Il 5G o “quinta generazione” è l’ultima evoluzione della telefonia mobile. Quest’ultima negli anni ha raggiungo una copertura del territorio sempre più fitta, con sempre più numerose antenne che servono aree (“celle”, da cui il termine telefonia “cellulare”) di dimensioni sempre più piccole, per limitare il numero di persone che utilizzano il servizio contemporaneamente nella stessa cella. Per coprire queste celle di dimensioni più ridotte servono potenze sempre più basse, con una conseguente riduzione dei livelli ambientali di campo elettromagnetico a cui possono essere esposte le persone. A spiegarlo è Alessandro Polichetti del Centro Nazionale per la Protezione dalle Radiazioni e Fisica Computazionale dell’Istituto Superiore di Sanità. Inoltre, le dimensioni ridotte delle celle portano ad una maggiore vicinanza tra telefoni cellulari e antenne fisse, con la conseguente riduzione delle potenze emesse dai telefoni cellulari e quindi delle esposizioni degli utilizzatori.
5G e Internet of things
Tuttavia, la nuova tecnologia di telefonia mobile di quinta generazione (5G) applicata all’Internet delle Cose, in cui non solo le persone ma anche i dispositivi comunicano tra loro, produrrà un ulteriore aumento degli “utenti”, e quindi un ulteriore aumento del numero di antenne sul territorio. Questo genera preoccupazione nell’opinione pubblica, anche se in realtà le potenze di emissione saranno sempre più basse e in ogni caso dovranno rispettare i limiti precauzionali fissati dalla normativa nazionale che stabilisce che l’installazione di nuove antenne in siti dove sono già presenti altre antenne, non può portare ad un superamento dei valori di attenzione precauzionali vigenti in Italia, che sono espressi in termini di valori complessivi dovuti a tutte le antenne che generano i campi elettromagnetici presenti in ogni punto dello spazio. Secondo gli esperti, con la progressiva sostituzione delle tecnologie precedenti con quella 5G, le esposizioni complessive della popolazione dovrebbero diminuire ulteriormente rispetto a quanto stia già avvenendo.

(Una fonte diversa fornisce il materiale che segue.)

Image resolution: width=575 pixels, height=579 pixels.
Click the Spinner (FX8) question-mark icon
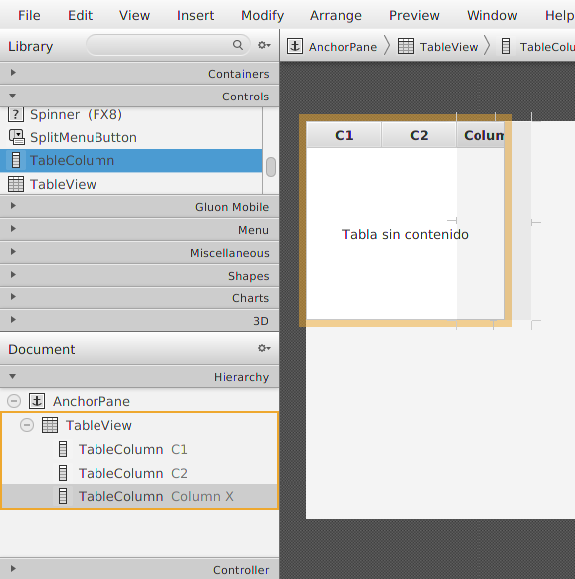pos(16,114)
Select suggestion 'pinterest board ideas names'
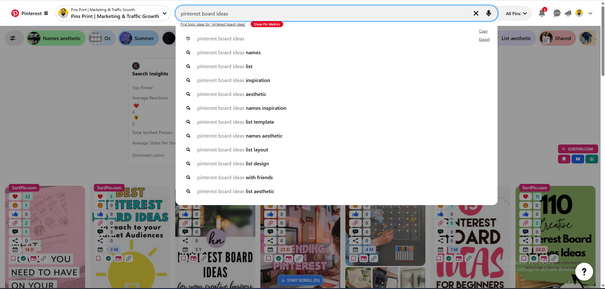The height and width of the screenshot is (289, 605). 229,53
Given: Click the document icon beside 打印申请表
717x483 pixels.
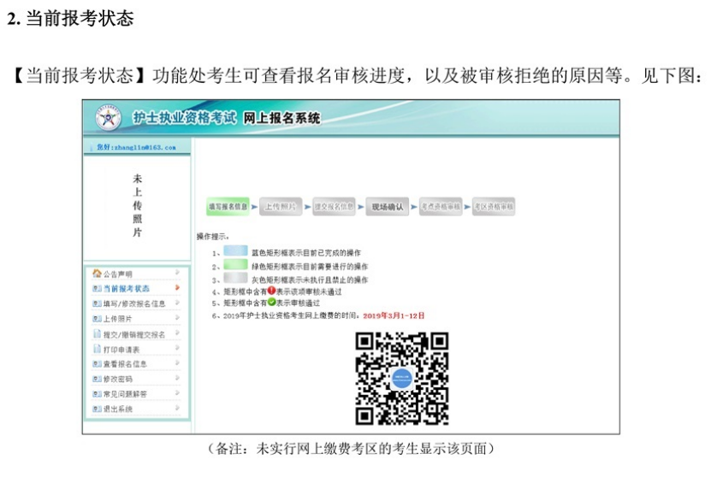Looking at the screenshot, I should (96, 349).
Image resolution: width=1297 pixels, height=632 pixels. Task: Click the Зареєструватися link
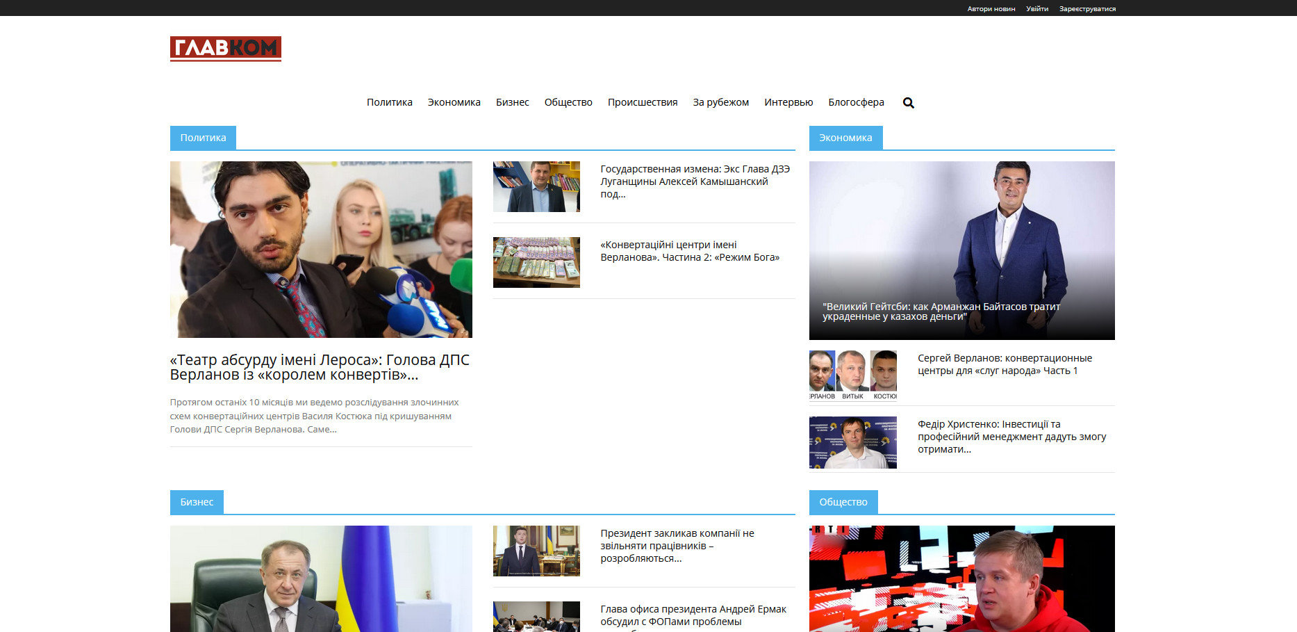(x=1087, y=9)
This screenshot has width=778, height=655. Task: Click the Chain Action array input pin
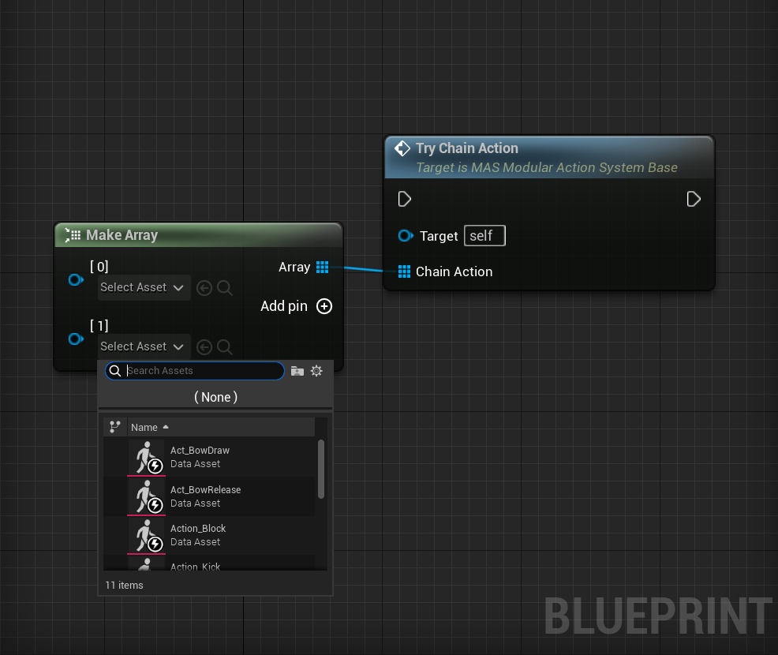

Un’altra causa di preoccupazione per il pubblico è il fatto che è previsto anche l’utilizzo di frequenze (circa 27 GHz) molto diverse da quelle attualmente utilizzate per la telefonia mobile (800-2,6 GHz), e ciò ha portato a parlare di frequenze “inesplorate” dal punto di vista degli effetti sulla salute. “In realtà – spiega Polichetti – sono stati già condotti alcuni studi sulle onde a qualche decina di GHz (più vicine alle frequenze di circa 27 GHz). Inoltre quelle usate dal 5G appartengono comunque all’intervallo delle radiofrequenze, i cui meccanismi di interazione con il corpo umano sono ben compresi, e i limiti di esposizione internazionali (e a maggior ragione i più cautelativi limiti italiani) consentono di prevenire totalmente gli effetti noti dei campi elettromagnetici anche a queste frequenze”.